Given records:

════════

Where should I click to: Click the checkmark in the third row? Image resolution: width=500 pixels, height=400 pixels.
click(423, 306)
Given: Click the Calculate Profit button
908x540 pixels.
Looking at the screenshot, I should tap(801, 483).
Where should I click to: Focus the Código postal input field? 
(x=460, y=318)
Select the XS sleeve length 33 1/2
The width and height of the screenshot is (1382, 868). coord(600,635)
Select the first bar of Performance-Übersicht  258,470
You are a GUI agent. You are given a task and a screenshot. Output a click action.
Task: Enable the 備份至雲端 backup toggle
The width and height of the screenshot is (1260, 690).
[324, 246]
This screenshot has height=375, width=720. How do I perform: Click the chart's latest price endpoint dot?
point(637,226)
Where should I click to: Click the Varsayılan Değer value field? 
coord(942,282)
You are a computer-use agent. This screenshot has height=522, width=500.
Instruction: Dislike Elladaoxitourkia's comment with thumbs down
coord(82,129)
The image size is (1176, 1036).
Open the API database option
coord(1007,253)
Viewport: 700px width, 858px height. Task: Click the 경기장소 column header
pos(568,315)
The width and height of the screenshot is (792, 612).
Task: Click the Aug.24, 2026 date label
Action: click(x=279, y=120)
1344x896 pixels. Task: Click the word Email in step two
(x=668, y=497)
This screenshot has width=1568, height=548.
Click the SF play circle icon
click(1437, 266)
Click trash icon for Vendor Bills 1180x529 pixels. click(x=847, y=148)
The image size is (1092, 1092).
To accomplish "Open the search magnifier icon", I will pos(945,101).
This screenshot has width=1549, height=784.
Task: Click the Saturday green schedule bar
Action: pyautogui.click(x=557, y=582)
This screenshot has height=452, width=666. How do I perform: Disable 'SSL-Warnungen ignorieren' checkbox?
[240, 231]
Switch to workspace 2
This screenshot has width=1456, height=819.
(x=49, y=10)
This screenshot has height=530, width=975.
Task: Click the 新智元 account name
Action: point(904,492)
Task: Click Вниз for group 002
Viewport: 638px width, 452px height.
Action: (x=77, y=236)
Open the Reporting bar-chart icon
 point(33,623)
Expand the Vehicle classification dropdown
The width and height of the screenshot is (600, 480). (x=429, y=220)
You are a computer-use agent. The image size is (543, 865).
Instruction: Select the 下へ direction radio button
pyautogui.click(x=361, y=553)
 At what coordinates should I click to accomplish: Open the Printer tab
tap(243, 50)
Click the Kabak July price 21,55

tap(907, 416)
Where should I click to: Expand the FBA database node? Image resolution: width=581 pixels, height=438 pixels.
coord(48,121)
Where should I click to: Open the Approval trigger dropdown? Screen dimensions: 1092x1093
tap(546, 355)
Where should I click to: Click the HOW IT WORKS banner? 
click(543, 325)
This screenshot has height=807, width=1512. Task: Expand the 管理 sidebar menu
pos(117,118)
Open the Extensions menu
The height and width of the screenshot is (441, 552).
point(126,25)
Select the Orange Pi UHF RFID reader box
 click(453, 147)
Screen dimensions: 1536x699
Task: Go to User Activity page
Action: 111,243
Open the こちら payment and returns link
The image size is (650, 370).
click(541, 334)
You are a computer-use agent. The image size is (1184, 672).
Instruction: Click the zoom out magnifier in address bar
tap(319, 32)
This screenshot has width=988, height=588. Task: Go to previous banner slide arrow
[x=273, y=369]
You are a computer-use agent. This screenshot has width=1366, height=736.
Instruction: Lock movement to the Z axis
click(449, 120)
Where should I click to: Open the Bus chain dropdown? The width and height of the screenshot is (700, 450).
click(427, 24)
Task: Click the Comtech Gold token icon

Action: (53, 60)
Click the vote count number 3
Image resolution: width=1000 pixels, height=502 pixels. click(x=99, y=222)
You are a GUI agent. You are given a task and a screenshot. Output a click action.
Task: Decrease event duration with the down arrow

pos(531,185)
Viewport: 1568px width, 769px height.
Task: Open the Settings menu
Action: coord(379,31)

════════

Problem to work on: Please give the listing again exactly, line for line.

Result for this exercise:
Where should I click to: Click the checkmark in the third row? Image resolution: width=500 pixels, height=400 pixels.
click(423, 306)
Given: Click the Calculate Profit button
908x540 pixels.
Looking at the screenshot, I should tap(801, 483).
Where should I click to: Focus the Código postal input field? 
(x=460, y=318)
Select the XS sleeve length 33 1/2
The width and height of the screenshot is (1382, 868). coord(600,635)
Select the first bar of Performance-Übersicht  258,470
You are a GUI agent. You are given a task and a screenshot. Output a click action.
Task: Enable the 備份至雲端 backup toggle
The width and height of the screenshot is (1260, 690).
[324, 246]
This screenshot has height=375, width=720. How do I perform: Click the chart's latest price endpoint dot?
point(637,226)
Where should I click to: Click the Varsayılan Değer value field? 
coord(942,282)
You are a computer-use agent. This screenshot has height=522, width=500.
Instruction: Dislike Elladaoxitourkia's comment with thumbs down
coord(82,129)
The image size is (1176, 1036).
Open the API database option
coord(1007,253)
Viewport: 700px width, 858px height. Task: Click the 경기장소 column header
pos(568,315)
The width and height of the screenshot is (792, 612).
Task: Click the Aug.24, 2026 date label
Action: click(x=279, y=120)
1344x896 pixels. Task: Click the word Email in step two
(x=668, y=497)
This screenshot has width=1568, height=548.
Click the SF play circle icon
click(1437, 266)
Click trash icon for Vendor Bills 1180x529 pixels. click(x=847, y=148)
The image size is (1092, 1092).
To accomplish "Open the search magnifier icon", I will pos(945,101).
This screenshot has width=1549, height=784.
Task: Click the Saturday green schedule bar
Action: pyautogui.click(x=557, y=582)
This screenshot has height=452, width=666. How do I perform: Disable 'SSL-Warnungen ignorieren' checkbox?
[240, 231]
Switch to workspace 2
This screenshot has width=1456, height=819.
(x=49, y=10)
This screenshot has height=530, width=975.
Task: Click the 新智元 account name
Action: point(904,492)
Task: Click Вниз for group 002
Viewport: 638px width, 452px height.
Action: (x=77, y=236)
Open the Reporting bar-chart icon
 point(33,623)
Expand the Vehicle classification dropdown
The width and height of the screenshot is (600, 480). (x=429, y=220)
You are a computer-use agent. The image size is (543, 865).
Instruction: Select the 下へ direction radio button
pyautogui.click(x=361, y=553)
 At what coordinates should I click to accomplish: Open the Printer tab
tap(243, 50)
Click the Kabak July price 21,55

tap(907, 416)
Where should I click to: Expand the FBA database node? Image resolution: width=581 pixels, height=438 pixels.
coord(48,121)
Where should I click to: Open the Approval trigger dropdown? Screen dimensions: 1092x1093
tap(546, 355)
Where should I click to: Click the HOW IT WORKS banner? 
click(543, 325)
This screenshot has height=807, width=1512. Task: Expand the 管理 sidebar menu
pos(117,118)
Open the Extensions menu
The height and width of the screenshot is (441, 552).
point(126,25)
Select the Orange Pi UHF RFID reader box
 click(453, 147)
Screen dimensions: 1536x699
Task: Go to User Activity page
Action: 111,243
Open the こちら payment and returns link
The image size is (650, 370).
click(541, 334)
You are a computer-use agent. The image size is (1184, 672).
Instruction: Click the zoom out magnifier in address bar
tap(319, 32)
This screenshot has width=988, height=588. Task: Go to previous banner slide arrow
[x=273, y=369]
You are a computer-use agent. This screenshot has width=1366, height=736.
Instruction: Lock movement to the Z axis
click(449, 120)
Where should I click to: Open the Bus chain dropdown? The width and height of the screenshot is (700, 450).
click(427, 24)
Task: Click the Comtech Gold token icon

Action: (53, 60)
Click the vote count number 3
Image resolution: width=1000 pixels, height=502 pixels. click(x=99, y=222)
You are a GUI agent. You are given a task and a screenshot. Output a click action.
Task: Decrease event duration with the down arrow

pos(531,185)
Viewport: 1568px width, 769px height.
Task: Open the Settings menu
Action: coord(379,31)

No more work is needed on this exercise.